This was particularly true last year, when the Fashion Concept that we here in the fashion industry decided to thrust upon you ladies was the Big Shoulder Look. Remember that? What fun! I cannot tell you how many hours of enjoyment we got from watching you trying to have serious business careers while looking like Green Bay Packers in drag. At one point, we considered having you wear actual helmets, but we couldn’t figure out how to fit all our initials on them.

But that was last year. This year we, of course, have an entirely new concept. We have been working on it for just months and months now, and we are extremely proud of it, because it is so highly innovative. Are you ready? Here it is:

Gray.

Everybody got that? Better write it down! If we find any ladies out on the street without their gray on, we are going to be very upset. Also we are asking you to purchase certain mandatory accessories in the form of several thousand dollars worth of handbags, shoes, belts, and watch straps made from dead crocodiles. NO, YOU MAY NOT ASK WHY! JUST DO IT!

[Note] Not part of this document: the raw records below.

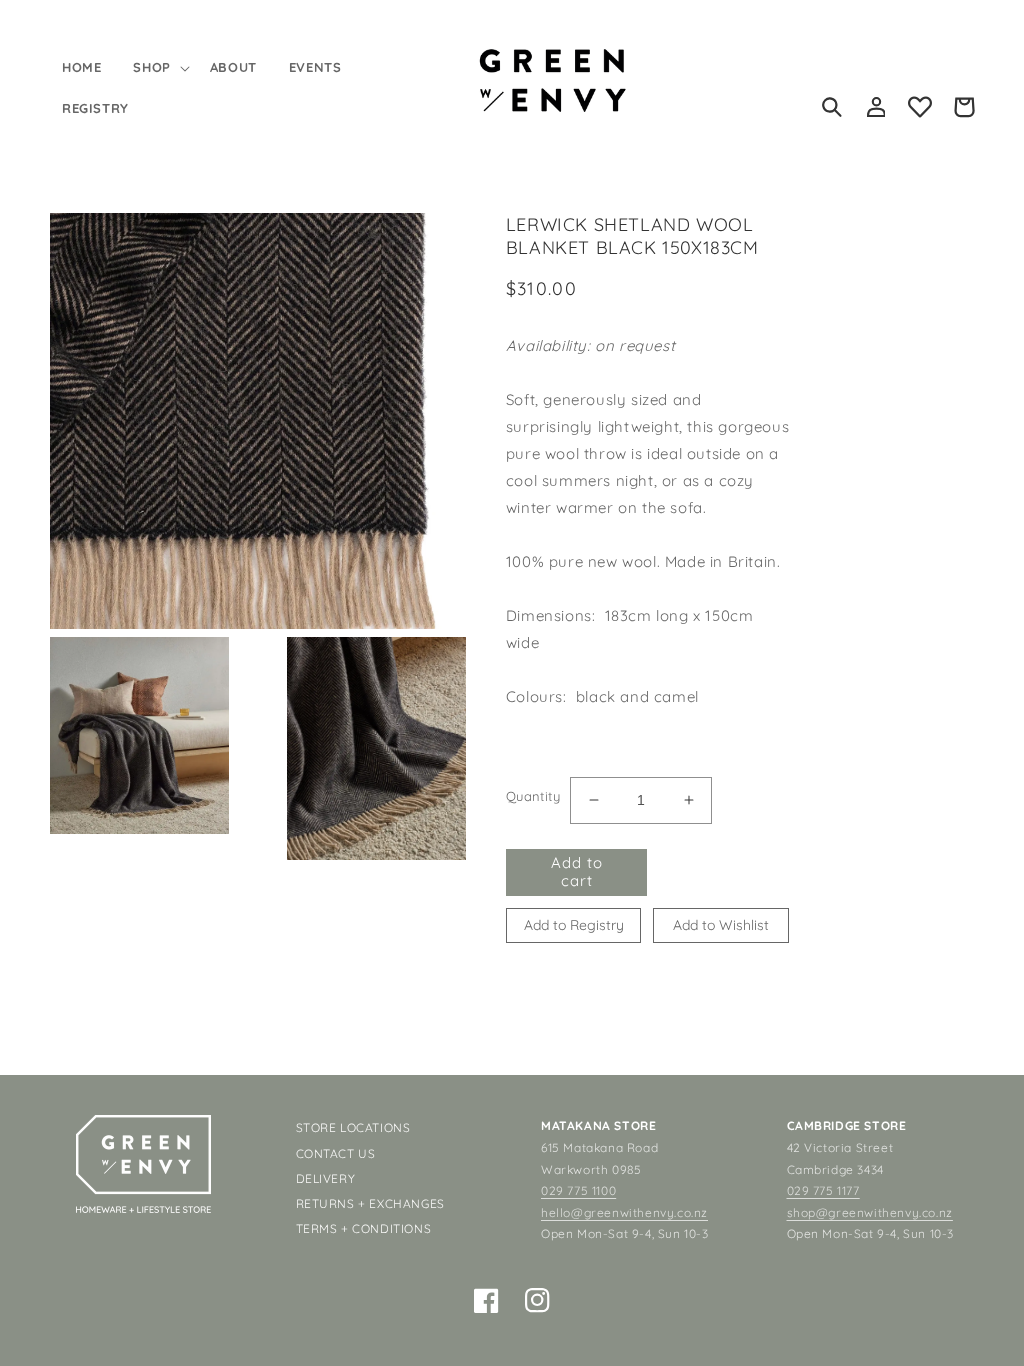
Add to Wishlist (721, 925)
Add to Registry (574, 925)
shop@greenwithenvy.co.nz (870, 1212)
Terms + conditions (364, 1228)
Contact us (336, 1153)
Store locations (353, 1127)
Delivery (326, 1178)
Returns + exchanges (370, 1203)
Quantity (533, 796)
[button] (159, 67)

Sorry for that emotional outburst, ladies. It’s just that we work so hard to come up with these concepts, and it really frosts our shorts when we find ourselves being questioned by some bimbo consumer, pardon our French.

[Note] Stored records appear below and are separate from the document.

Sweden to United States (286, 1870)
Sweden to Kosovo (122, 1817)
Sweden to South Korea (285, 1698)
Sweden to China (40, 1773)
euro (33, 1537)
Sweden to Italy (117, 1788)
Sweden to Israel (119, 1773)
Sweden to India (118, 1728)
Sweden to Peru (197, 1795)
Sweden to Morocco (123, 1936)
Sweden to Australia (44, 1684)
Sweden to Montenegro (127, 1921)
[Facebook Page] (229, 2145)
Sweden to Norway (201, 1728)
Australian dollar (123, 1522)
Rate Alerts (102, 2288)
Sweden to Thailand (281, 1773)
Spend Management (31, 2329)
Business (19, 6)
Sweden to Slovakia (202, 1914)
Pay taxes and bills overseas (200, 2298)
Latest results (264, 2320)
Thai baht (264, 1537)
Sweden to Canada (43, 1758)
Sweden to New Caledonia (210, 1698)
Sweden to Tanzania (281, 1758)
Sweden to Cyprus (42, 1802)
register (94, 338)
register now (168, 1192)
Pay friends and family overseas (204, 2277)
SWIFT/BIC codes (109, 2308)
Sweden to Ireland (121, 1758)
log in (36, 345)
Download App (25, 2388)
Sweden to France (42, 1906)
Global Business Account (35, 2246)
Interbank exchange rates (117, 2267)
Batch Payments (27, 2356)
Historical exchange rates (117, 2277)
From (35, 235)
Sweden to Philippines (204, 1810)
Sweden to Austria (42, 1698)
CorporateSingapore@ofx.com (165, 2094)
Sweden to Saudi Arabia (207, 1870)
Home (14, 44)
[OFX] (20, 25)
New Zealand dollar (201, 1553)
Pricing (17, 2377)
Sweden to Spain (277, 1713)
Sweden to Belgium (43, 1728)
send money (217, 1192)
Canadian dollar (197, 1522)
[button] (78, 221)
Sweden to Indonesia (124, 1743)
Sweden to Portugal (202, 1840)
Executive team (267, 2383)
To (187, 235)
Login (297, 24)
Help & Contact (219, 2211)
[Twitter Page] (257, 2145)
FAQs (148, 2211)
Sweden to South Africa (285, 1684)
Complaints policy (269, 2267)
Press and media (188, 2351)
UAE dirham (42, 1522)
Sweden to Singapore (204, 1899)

Looking ahead to the future, we see some very exciting developments looming on the fashion horizon for you ladies. Here, for example, is a real quotation from a recent issue of Vogue magazine, which uses capital letters for important fashion bulletins:

“THE LOOK OF THE MODERN WOMAN? IN MODERNIST ANDREE PUTMAN’S EYES, SHE’S STRONG-SHOULDERED, HIGH-BREASTED, ALMOST AMAZONIAN AND COMES WITH BUILT-IN HIGH HEELS. AT LEAST, THAT’S THE LOOK OF THE NEW PUTMAN-DESIGNED MANNEQUINS MAKING THEIR FIRST PUBLIC APPEARANCE NOW AT BARNEY’S NEW YORK. COME FALL, THE CREATURES WILL PROLIFERATE TO OTHER STORES, OTHER CITIES.”

Isn’t this exciting, ladies? There could come a time, perhaps in your very lifetimes, when we are no longer designing clothes even for mutated fashion models, but for mannequins based on entirely new concepts of what the female body really should look like, from deep thinkers such as Andree Putman. You could see the day when you can’t even buy shoes without getting large heel implants! Let’s all toss our hats into the air with joy! Our hats, by the way, should be gray porkpies.